Exercise requirements: Each line of the data that includes "agent" must be copied.

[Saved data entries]
***

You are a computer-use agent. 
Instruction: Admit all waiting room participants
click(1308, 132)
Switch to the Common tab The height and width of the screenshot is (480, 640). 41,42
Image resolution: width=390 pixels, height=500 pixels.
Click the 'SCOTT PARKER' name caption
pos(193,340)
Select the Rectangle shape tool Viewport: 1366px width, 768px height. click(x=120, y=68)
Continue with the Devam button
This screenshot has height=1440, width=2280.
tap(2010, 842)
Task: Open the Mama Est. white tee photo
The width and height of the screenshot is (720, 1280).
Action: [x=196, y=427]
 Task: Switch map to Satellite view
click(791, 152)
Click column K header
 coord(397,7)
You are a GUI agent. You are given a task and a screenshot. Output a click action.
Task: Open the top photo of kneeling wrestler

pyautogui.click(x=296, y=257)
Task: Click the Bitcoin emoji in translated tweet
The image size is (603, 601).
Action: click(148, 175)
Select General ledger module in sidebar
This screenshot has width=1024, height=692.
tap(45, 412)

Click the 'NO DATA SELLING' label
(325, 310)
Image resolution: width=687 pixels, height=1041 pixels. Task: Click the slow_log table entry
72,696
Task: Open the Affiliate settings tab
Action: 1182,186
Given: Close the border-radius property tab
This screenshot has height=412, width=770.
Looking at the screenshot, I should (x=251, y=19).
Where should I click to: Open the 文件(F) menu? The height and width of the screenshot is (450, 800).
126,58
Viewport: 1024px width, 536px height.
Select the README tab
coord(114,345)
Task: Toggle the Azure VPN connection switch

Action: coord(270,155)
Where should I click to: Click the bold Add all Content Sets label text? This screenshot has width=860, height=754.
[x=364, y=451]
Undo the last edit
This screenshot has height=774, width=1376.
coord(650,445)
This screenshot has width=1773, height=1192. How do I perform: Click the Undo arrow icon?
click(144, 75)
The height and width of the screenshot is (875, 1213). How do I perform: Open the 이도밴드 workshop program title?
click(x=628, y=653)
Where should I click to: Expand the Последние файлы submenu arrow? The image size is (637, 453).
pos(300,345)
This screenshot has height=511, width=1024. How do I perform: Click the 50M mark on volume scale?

***

Response below:
You are a computer-use agent. 
You are a GUI agent. You are given a task and a screenshot. Output a click action.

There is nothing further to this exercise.